This year’s Las Vegas Def Con Conference has seen a program called Mayhem provisionally win the “Cyber Grand Challenge”. The competition, which is sponsored by DARPA, aims to find software that does the best job of automatically defending against cyber attacks.
The results was confirmed today 10:00 local time (17:00 GMT), and was the culmination of the three-year contest which pitted programs against each other based on their ability to teach, launch and defend against cyber-attacks. Winning will earn the team that wrote ‘Mayhem’ a $2 million prize.
The competition awarded points across 96 rounds. In each round, the programs authored streams of new code to both prove vulnerabilities existed in software and patch flaws.
The CGC rules in detail
- The CGC platform is based on the Linux operating system. However, it is modified slightly and named DECREE.

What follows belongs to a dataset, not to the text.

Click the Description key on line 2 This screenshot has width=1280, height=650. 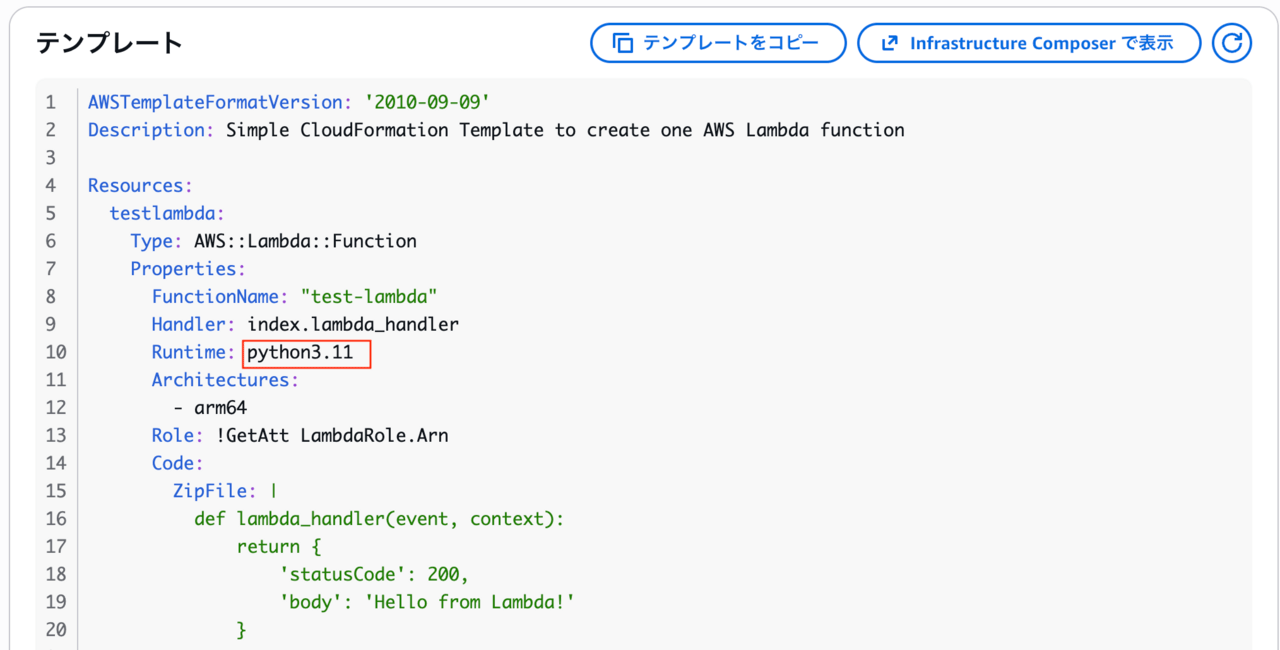point(151,130)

- The CGC contain only seven system calls (terminate, transmit, receive, fdwait, allocate, deallocate, and random)
- A vulnerability is defined as the ability to cause the OS to crash. A Proof of Vulnerability (POV) is an input which demonstrates this behaviour.
- All distributed Challenge Binaries (CBs) have one or more vulnerabilities.
- All CBs have several tests which are performed to ensure they behave as expected, so competitors cannot simply remove functionality to protect the program.
- What are the programs judged on?
- Functionality is measured by running the hidden tests on the binaries. Failing tests negatively affects a team’s score.
- Security is measured by running the POVs created by the challenge authors on the RB. If no POVs are blocked, the score is 0.
- Performance is measured by taking the execution overhead, memory overhead, and size overhead of the RB. The greater the overhead, the worse the score.
- If any POVs are found by the competitor, their score on the binary is doubled. Therefore, if their original score was 0, a POV will not help.
Tweaked versions of vulnerabilities such as Heartbleed, the Morris Worm and Sendmail crackaddr were thrown at the computers, and certain machines detected and repaired them.
Mike Walker, program manager for the CGC, said the competition “prove[d] that this automation is possible”. While DARPA officials, the U.S. defence agency which sponsored the contest, said the machines gave a possible glimpse of the future of cybersecurity.
It isn’t clear how well these techniques would work in real-world environments. In the competition, the machines played off against each other in a “Capture the Flag game” that analysed flaws in a simplified operating system. A real operating system is much more complex because it encompasses a much larger ecosystem of existing apps.
A real operating system is much more complex because it encompasses a much larger ecosystem of existing apps.
Regardless, “Mayhem” designer, David Brumley, said that it proved that supercomputers are up to the challenge. Explaining that “Cybersecurity has relied on human effort, and we still need that, but we haven’t done enough to automate”.
His Pennsylvanian company ForAllSecure has already been using machine-based detecting techniques to find flaws in Linux. If “Mayhem” is confirmed as the competition winner later today, ForAllSecure will be able to use that secure more funding and start “making a difference right away”.
Once the contest winner is announced, the machine will perform a final test against a human player at a Capture the Flag game at DEF CON.